## Given exercise
Convert the items from the beginning through the line containing "stars. Click to" into a Markdown table with the columns Row and Line, omitting blank lines.

Items for locating words and elements
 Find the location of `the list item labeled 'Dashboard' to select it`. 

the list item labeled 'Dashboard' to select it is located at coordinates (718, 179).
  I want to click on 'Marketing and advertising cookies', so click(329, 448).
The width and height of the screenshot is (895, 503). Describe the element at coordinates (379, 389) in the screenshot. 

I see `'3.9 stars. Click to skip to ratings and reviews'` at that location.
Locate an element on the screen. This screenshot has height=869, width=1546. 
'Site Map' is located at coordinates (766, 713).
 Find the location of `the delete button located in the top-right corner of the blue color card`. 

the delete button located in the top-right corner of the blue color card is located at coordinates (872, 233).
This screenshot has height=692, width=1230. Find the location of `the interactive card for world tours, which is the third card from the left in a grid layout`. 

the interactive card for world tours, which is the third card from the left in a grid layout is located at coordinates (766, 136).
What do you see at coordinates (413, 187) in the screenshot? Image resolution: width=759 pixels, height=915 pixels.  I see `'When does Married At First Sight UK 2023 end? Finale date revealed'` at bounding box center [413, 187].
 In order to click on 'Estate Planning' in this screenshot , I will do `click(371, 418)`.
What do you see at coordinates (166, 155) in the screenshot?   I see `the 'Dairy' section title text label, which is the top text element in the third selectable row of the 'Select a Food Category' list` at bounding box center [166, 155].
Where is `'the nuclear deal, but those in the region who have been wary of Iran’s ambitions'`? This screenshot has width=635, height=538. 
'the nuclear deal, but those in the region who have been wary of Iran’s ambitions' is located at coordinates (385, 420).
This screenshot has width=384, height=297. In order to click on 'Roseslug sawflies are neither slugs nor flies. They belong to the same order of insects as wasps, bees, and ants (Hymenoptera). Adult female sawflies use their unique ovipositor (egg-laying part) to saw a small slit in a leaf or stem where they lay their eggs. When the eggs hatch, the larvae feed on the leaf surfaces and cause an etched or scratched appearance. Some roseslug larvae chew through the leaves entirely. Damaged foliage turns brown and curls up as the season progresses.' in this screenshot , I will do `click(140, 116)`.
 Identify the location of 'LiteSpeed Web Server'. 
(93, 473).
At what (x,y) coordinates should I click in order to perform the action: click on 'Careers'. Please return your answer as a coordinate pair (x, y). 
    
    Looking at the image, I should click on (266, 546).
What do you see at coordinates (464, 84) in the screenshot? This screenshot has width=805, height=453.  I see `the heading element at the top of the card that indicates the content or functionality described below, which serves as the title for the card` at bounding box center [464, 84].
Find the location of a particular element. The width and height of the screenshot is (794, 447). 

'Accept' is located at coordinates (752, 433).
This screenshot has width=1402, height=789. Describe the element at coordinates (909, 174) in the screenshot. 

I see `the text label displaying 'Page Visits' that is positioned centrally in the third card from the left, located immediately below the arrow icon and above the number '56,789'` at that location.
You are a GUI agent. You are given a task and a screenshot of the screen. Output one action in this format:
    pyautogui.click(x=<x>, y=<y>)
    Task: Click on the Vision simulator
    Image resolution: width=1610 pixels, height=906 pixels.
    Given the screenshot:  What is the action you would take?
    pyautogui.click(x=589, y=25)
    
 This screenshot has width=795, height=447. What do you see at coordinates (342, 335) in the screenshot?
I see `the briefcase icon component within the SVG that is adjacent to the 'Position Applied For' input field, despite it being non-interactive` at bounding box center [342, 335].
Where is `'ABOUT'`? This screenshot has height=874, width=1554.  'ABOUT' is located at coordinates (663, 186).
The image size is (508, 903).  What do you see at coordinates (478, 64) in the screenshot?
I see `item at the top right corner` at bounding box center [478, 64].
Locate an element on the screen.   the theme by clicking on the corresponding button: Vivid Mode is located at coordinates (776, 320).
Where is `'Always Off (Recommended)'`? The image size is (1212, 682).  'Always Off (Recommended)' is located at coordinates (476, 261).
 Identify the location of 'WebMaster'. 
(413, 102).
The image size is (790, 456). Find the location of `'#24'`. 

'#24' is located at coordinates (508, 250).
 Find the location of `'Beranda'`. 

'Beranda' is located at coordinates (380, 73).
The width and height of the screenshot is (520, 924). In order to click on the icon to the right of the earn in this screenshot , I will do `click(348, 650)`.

## Right answer
| Row | Line |
|---|---|
| 1 |  Find the location of `the list item labeled 'Dashboard' to select it`.  |
| 2 | the list item labeled 'Dashboard' to select it is located at coordinates (718, 179). |
| 3 |   I want to click on 'Marketing and advertising cookies', so click(329, 448). |
| 4 | The width and height of the screenshot is (895, 503). Describe the element at coordinates (379, 389) in the screenshot.  |
| 5 | I see `'3.9 stars. Click to skip to ratings and reviews'` at that location. |